The genesis of the television series Buffy the Vampire Slayer began with a 1992 tongue-in-cheek film about a high school cheerleader who discovers she's the latest in a long line of young women destined to battle vampires.
The series picked up where the film left off, and became an instant cult classic. In the television version, Buffy lives in the picturesque town of Sunnydale, Calif. -- which just happens to sit on top of a portal into Hell. For the past seven years, Buffy has fought blood-sucking vampires, hellhounds and giant snakes, as well as the more typical adolescent demons of school and boyfriends.
From its name on down, Buffy sounds a little silly -- but Buffy's fans say the show stretches the boundaries of the medium, and challenges clichés.

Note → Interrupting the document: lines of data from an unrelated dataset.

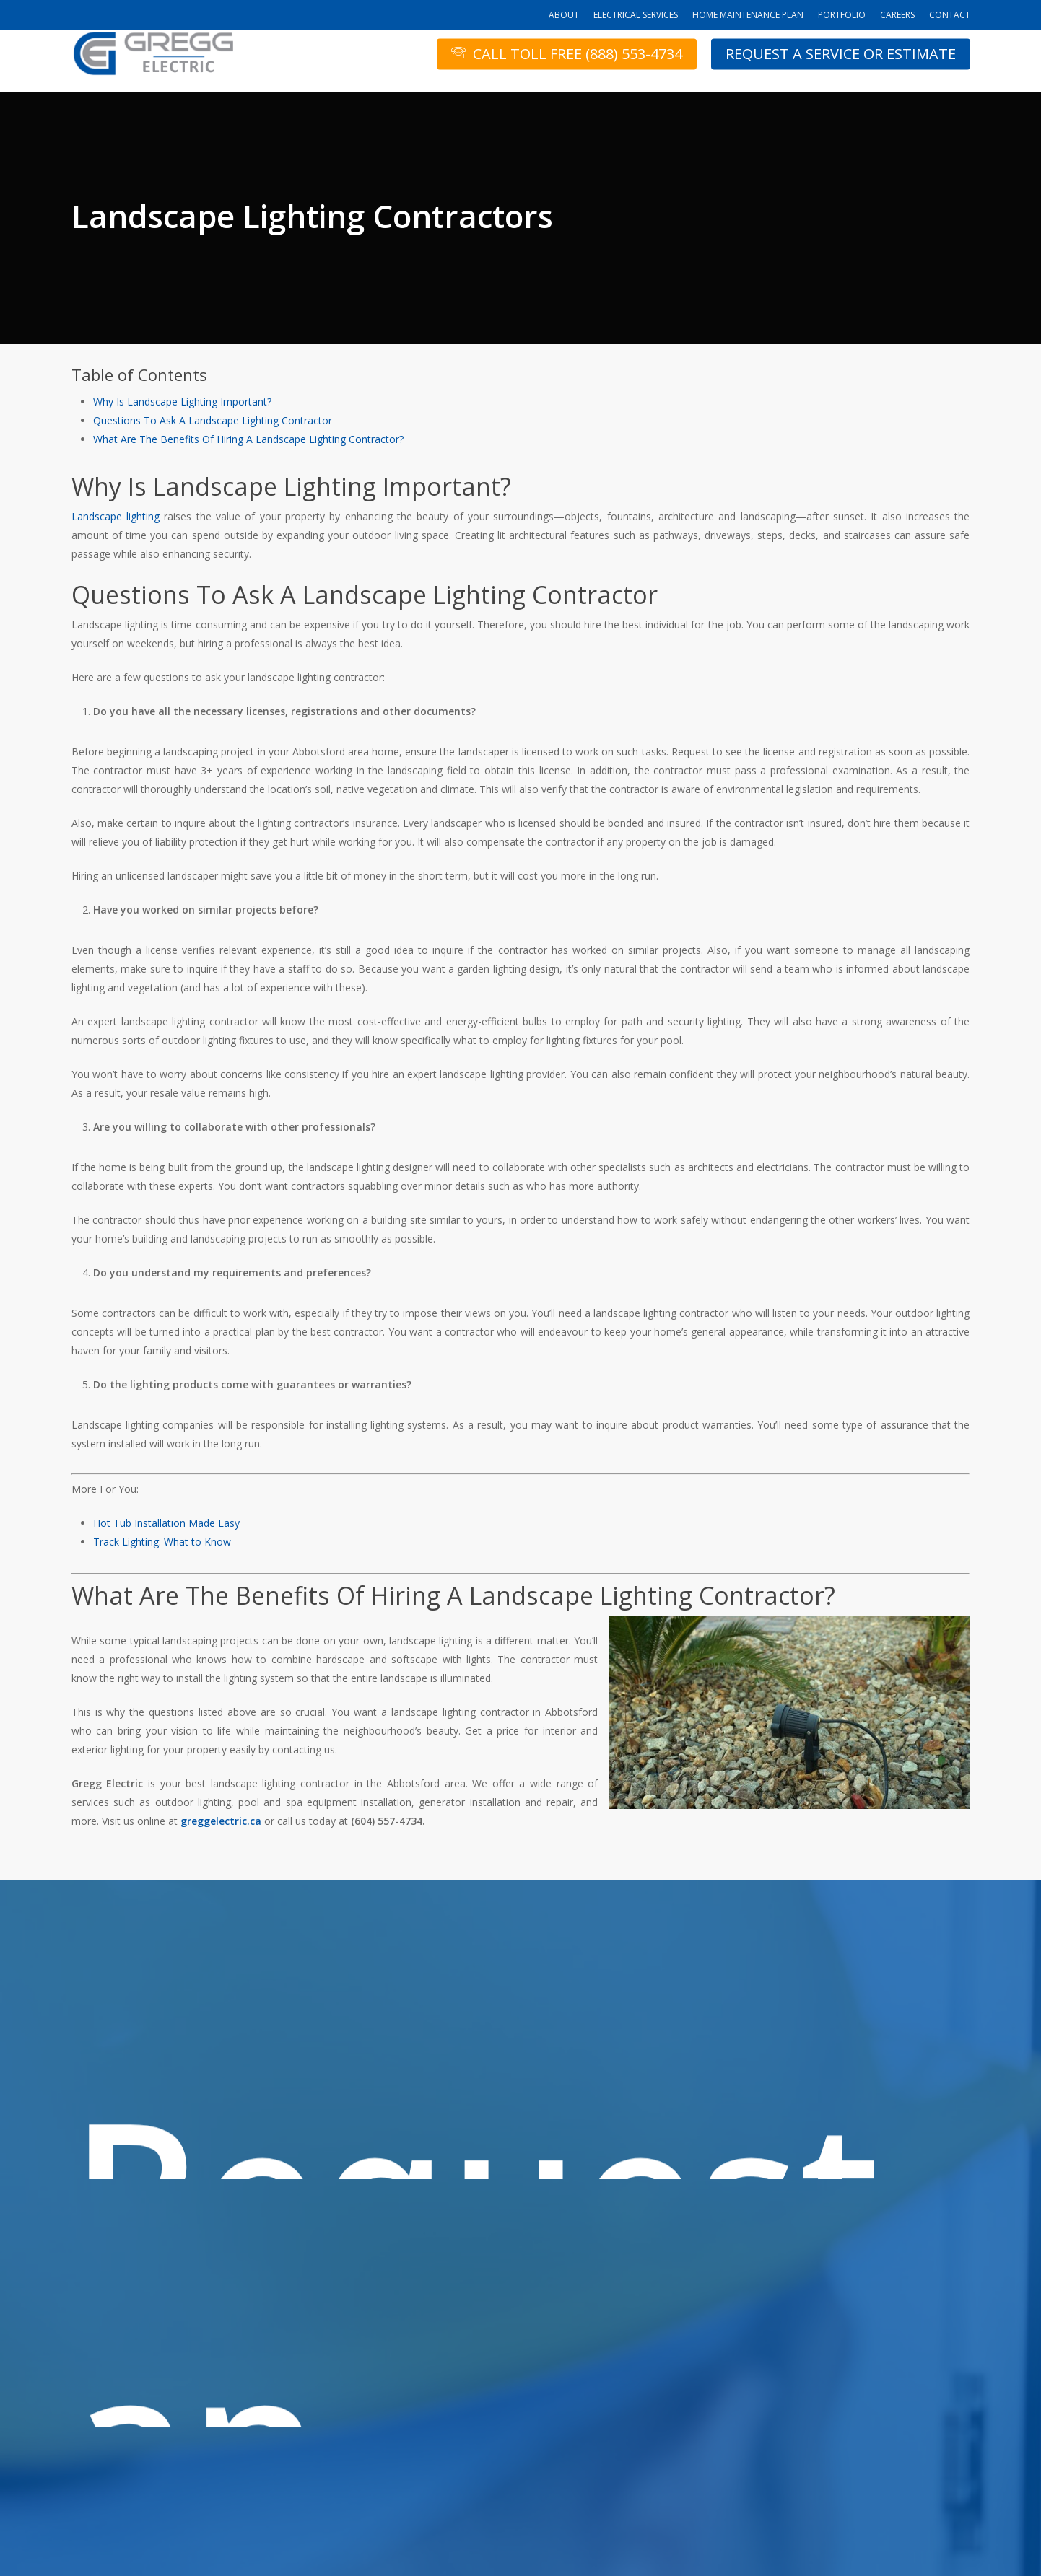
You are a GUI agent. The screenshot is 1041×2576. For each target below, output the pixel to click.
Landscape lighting (115, 516)
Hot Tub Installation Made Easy (166, 1523)
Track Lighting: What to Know (162, 1541)
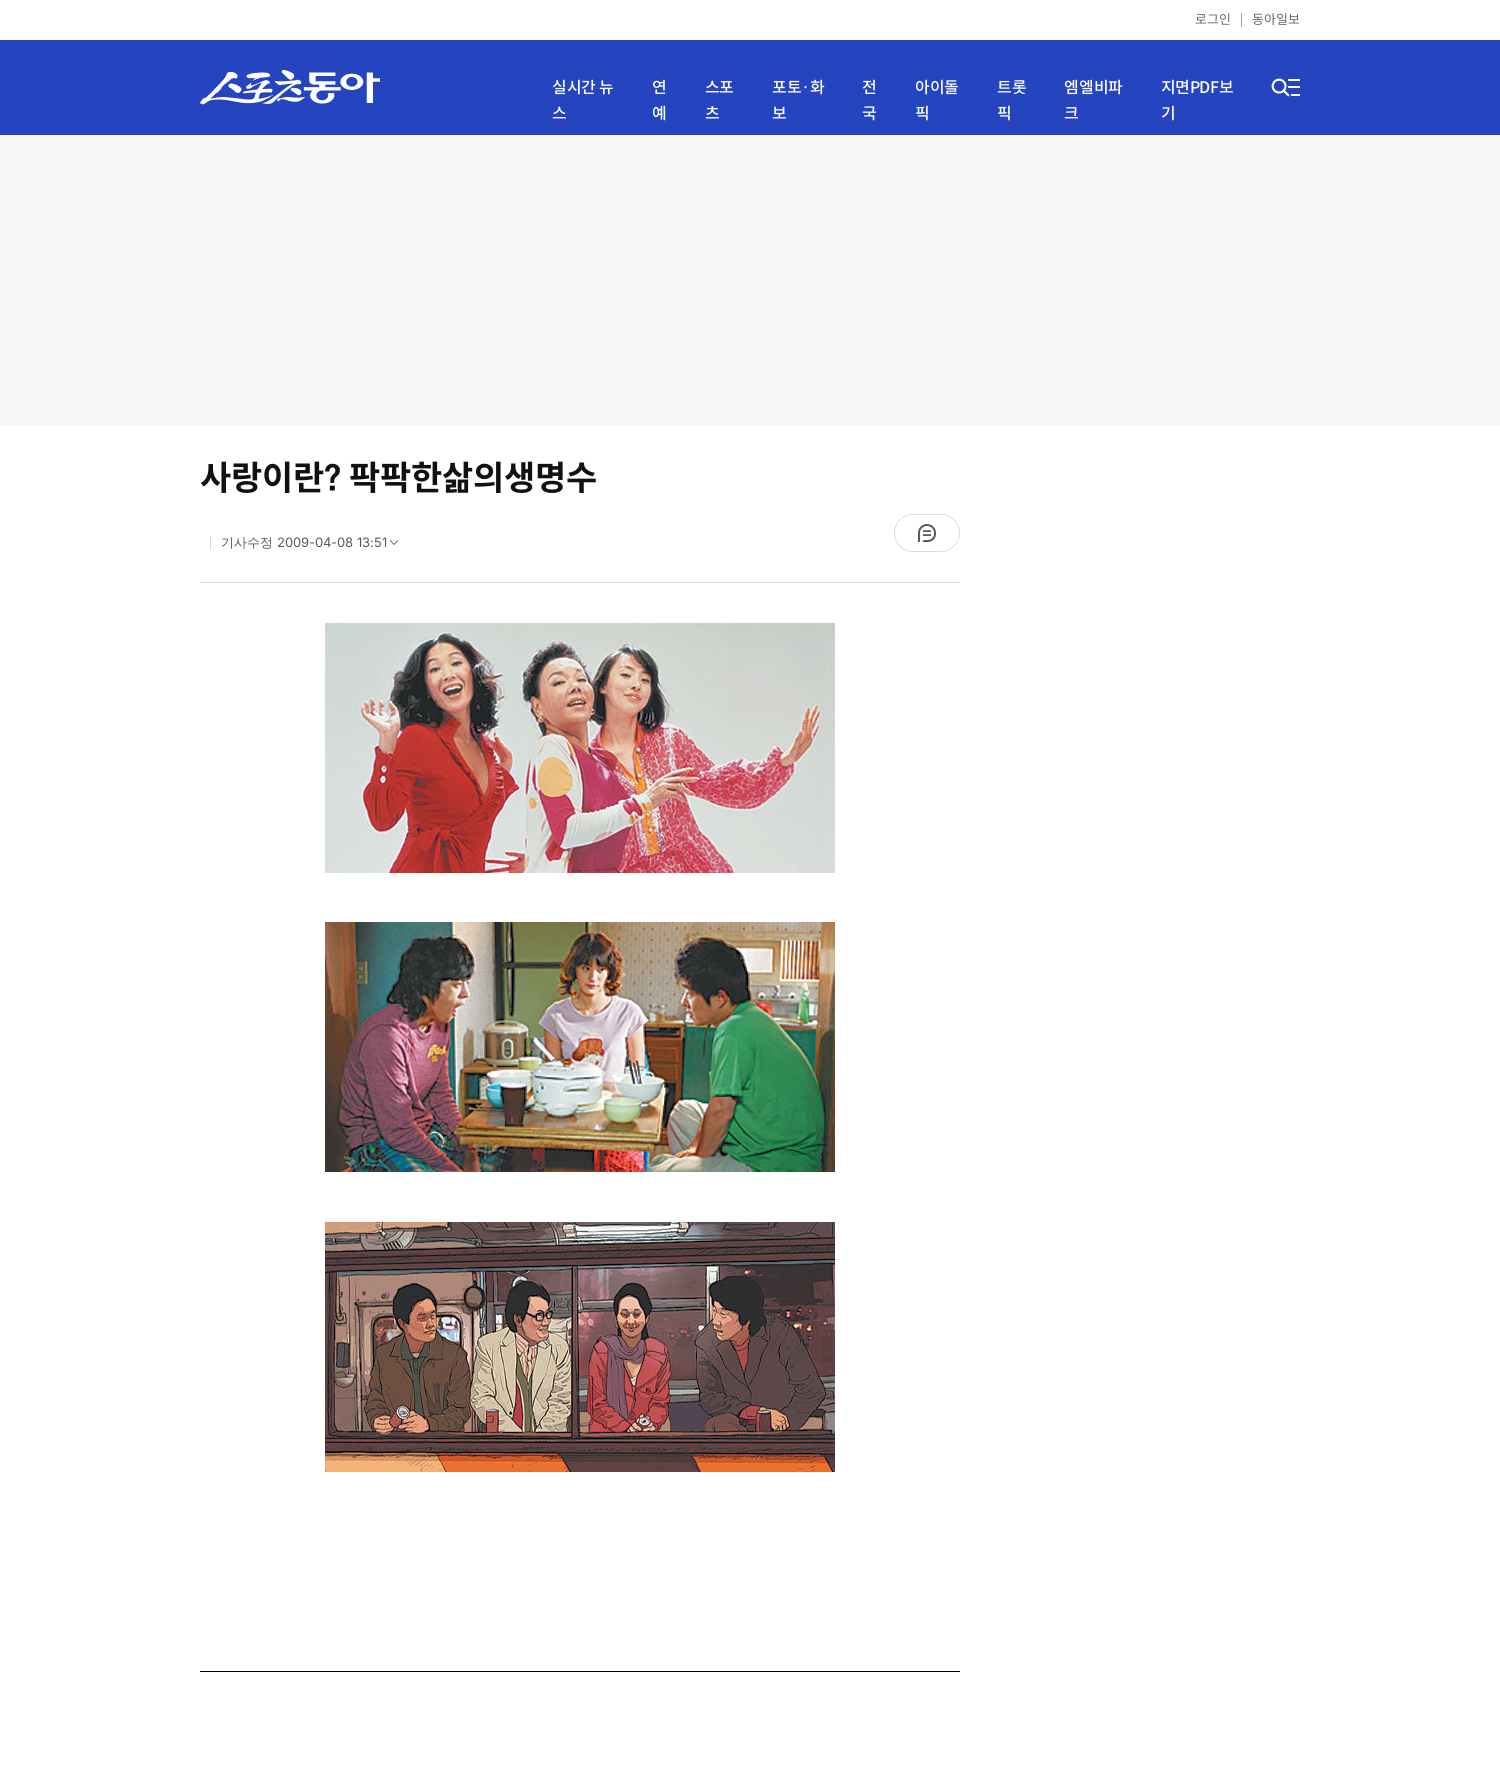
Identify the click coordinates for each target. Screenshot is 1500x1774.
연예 (659, 100)
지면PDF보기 (1197, 100)
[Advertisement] (750, 280)
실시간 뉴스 (583, 100)
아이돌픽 (937, 100)
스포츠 (719, 100)
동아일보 (1276, 19)
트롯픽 (1011, 100)
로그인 (1213, 19)
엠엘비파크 (1093, 100)
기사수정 (316, 547)
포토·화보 (798, 100)
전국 (869, 100)
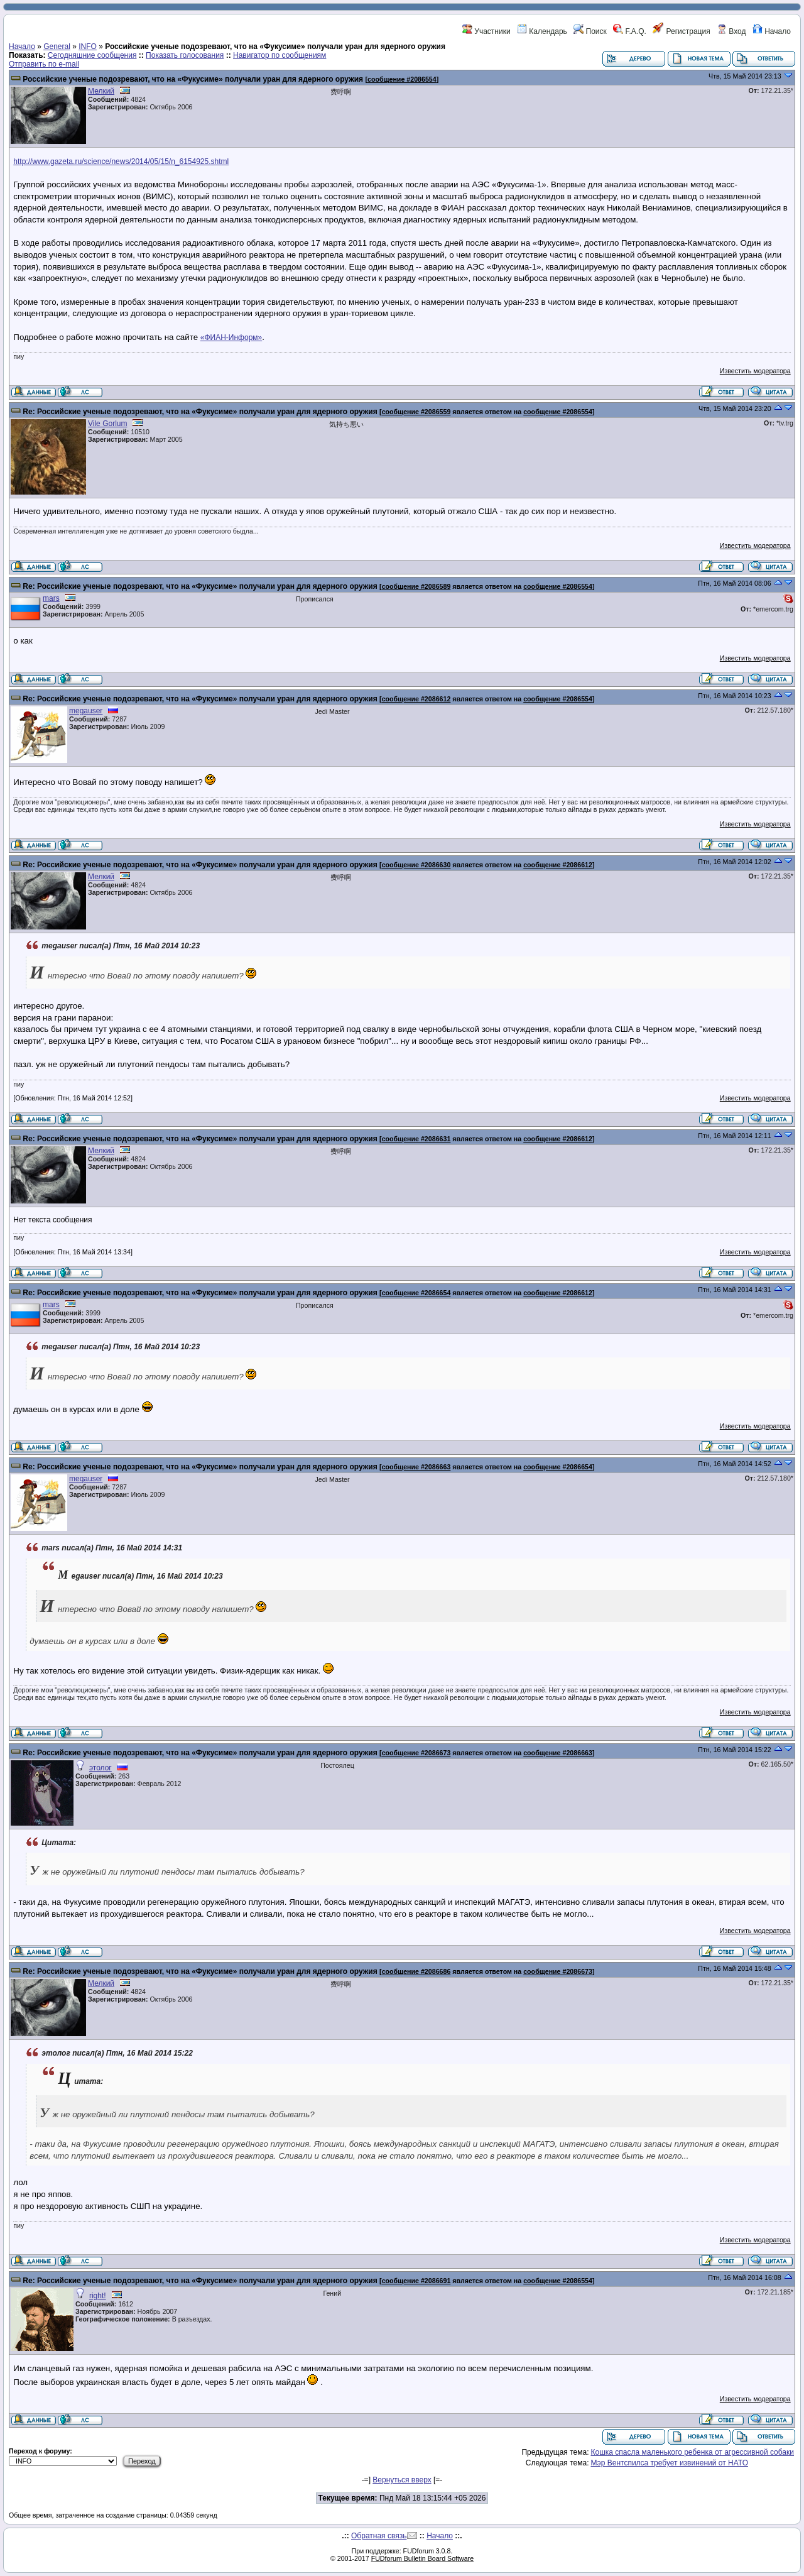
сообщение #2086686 (416, 1971)
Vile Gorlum (107, 423)
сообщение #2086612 (416, 699)
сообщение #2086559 (416, 411)
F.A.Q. (629, 31)
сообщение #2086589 (416, 586)
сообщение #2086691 (416, 2280)
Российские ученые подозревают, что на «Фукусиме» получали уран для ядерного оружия (193, 79)
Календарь (542, 31)
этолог (100, 1767)
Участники (486, 31)
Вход (731, 31)
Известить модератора (755, 371)
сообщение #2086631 (416, 1139)
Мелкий (101, 91)
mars (51, 598)
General (56, 46)
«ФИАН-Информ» (231, 337)
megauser (85, 710)
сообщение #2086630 (416, 865)
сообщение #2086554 (402, 79)
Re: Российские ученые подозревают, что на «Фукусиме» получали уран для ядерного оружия (200, 411)
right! (97, 2295)
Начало (771, 31)
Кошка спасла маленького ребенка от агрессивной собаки (692, 2452)
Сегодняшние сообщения (92, 55)
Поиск (590, 31)
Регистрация (681, 31)
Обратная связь (378, 2535)
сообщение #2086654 (416, 1292)
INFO (88, 46)
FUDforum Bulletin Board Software (422, 2558)
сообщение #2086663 (416, 1467)
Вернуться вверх (401, 2479)
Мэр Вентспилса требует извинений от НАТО (668, 2462)
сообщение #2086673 (416, 1753)
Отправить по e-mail (44, 64)
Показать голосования (185, 55)
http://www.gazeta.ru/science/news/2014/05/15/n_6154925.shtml (121, 161)
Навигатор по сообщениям (279, 55)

Buffy enjoys a special following among academics, some of whom have staked a claim in what they call "Buffy Studies." NPR's Neda Ulaby reports there are serious academic studies on the characters and themes in the series -- titles like "Buffy the Vampire Disciplinarian: Institutional Excess and the New Economy of Power."
Now the series is down to its final two episodes (the final episode airs May 20), and the fate of "Buffy Studies" is up in the air. David Lavery, helping to organize the second Buffy Studies Conference in Nashville, Tenn., in 2004, says the end of the series will actually be just the beginning of the debate. "We are at the point where we're developing textual studies of Buffy and debates about what constitutes the actual text of Buffy," he tells Ulaby.
Lavery finds comfort in the words of philosopher Friedrich Nietzsche, whose theories are frequently invoked in Buffy Studies. "Nietzsche said the secret of life is to die at the right time -- and I think it's true of a television series, too."